(Saved data entries)
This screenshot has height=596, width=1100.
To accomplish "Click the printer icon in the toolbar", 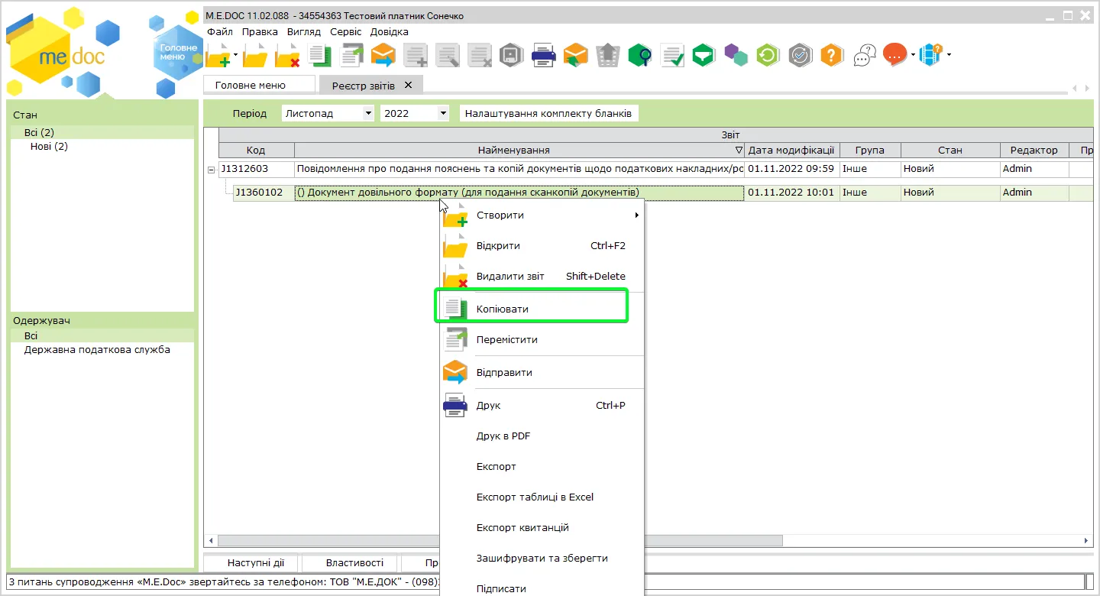I will click(543, 55).
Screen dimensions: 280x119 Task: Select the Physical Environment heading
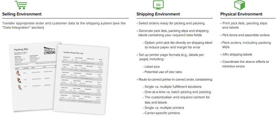241,14
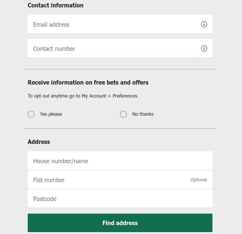Select the Postcode text field
Screen dimensions: 242x234
(x=120, y=198)
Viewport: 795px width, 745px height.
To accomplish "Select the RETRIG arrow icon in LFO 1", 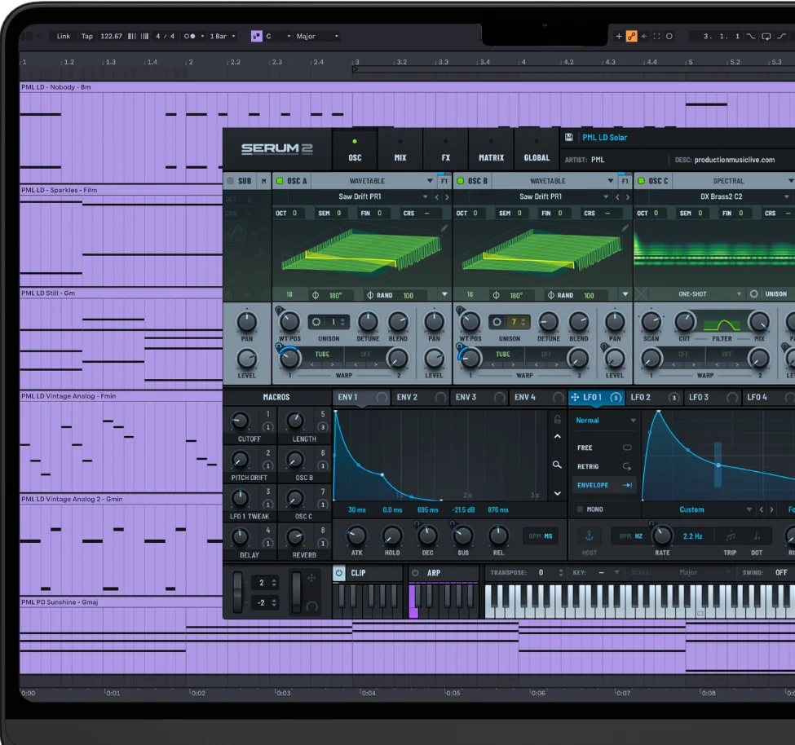I will pyautogui.click(x=628, y=466).
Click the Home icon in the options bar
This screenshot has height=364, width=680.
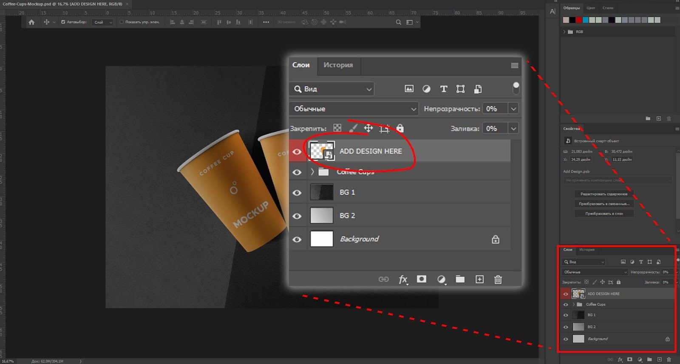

■ Your assignment
The lines above that hold the word "width" are the ones to copy.

■ Task response
This screenshot has height=596, width=1100.
Viewport: 795px width, 745px height.
This screenshot has height=364, width=680.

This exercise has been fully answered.